Hey!
So generally memory mapped files writes mark the PTE dirty , PFN modified so the lazy writer thread writes those pages back to storage
this can be filtered by the acquire for mod write callback
what if a program calls FlushViewOfFile explicitly?
Disk I/O still initiated by lazy writer ? or another thread from the caller’s process context ?
After some debugging , can tell in case of a call to FlushViewOfFile/ZwFlushVirtualMemory the write irp is initiated from the caller’s process
1 Like
That seems like it should be true, and seems unlikely to change, but I'm not sure I would rely on it.

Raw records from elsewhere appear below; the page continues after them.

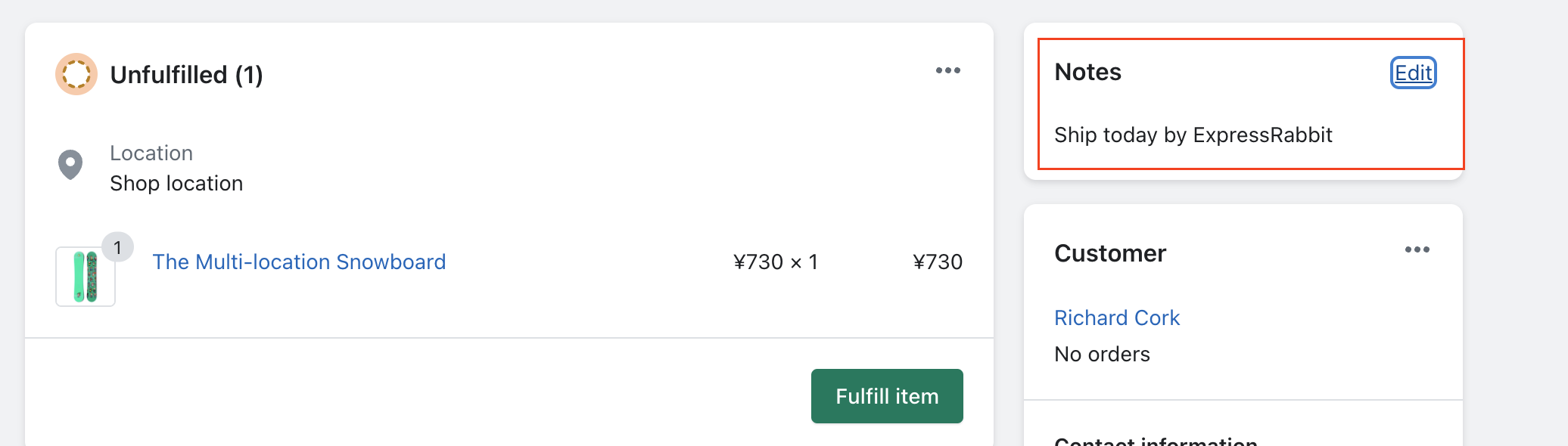Click the ¥730 × 1 unit price
Screen dimensions: 1568x446
click(776, 262)
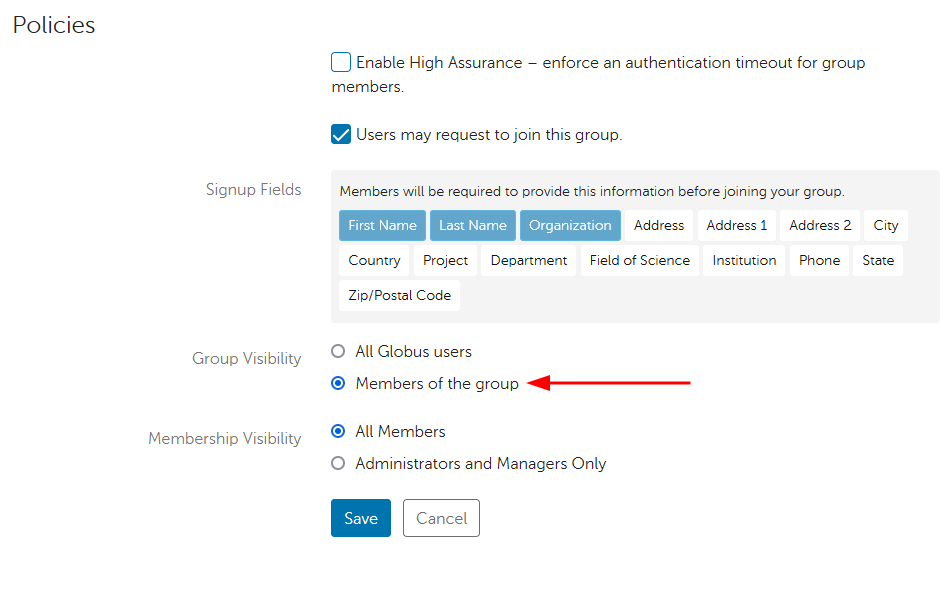Viewport: 951px width, 595px height.
Task: Enable the Zip/Postal Code field
Action: [399, 296]
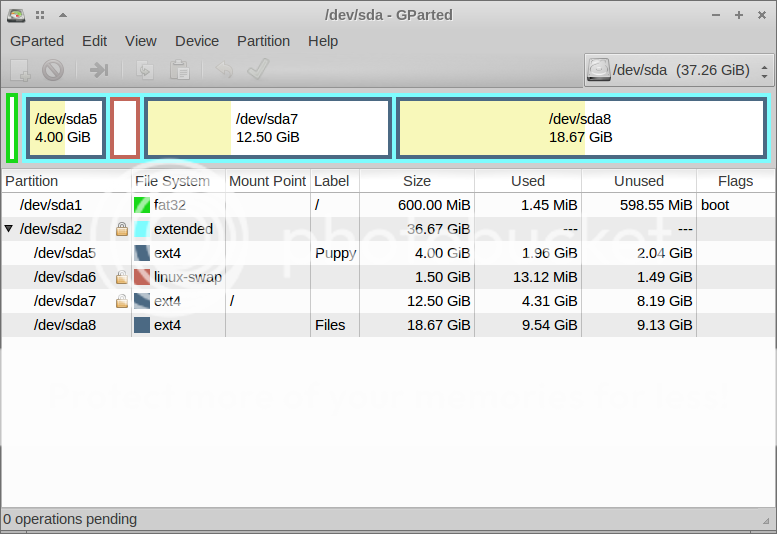
Task: Click the New partition toolbar icon
Action: click(20, 70)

It also goes without saying that FlushViewOfFile can be called from multiple threads concurrently. And in parallel with further modifications to the memory itself (marking the page as dirty) from multiple other threads within the process or calls to WriteProcessMemory from other processes. In general those things shouldn't be done, but lots of programs do some daft things
whilst on the topic of mapped I/O -> I'm trying to filter IRP_MJ_ACQUIRE/RELEASE_FOR_MOD_WRITE but the callbacks are not triggered at all for some reason...
in Procmon I can see fastio acquires / releases for mod write are happening , which , despite being fasio - should get the callbacks invoked by the fltmgr ...?
Yes, these certainly work (I just confirmed on Win11 23H2). Are you sure there's actually MPW activity?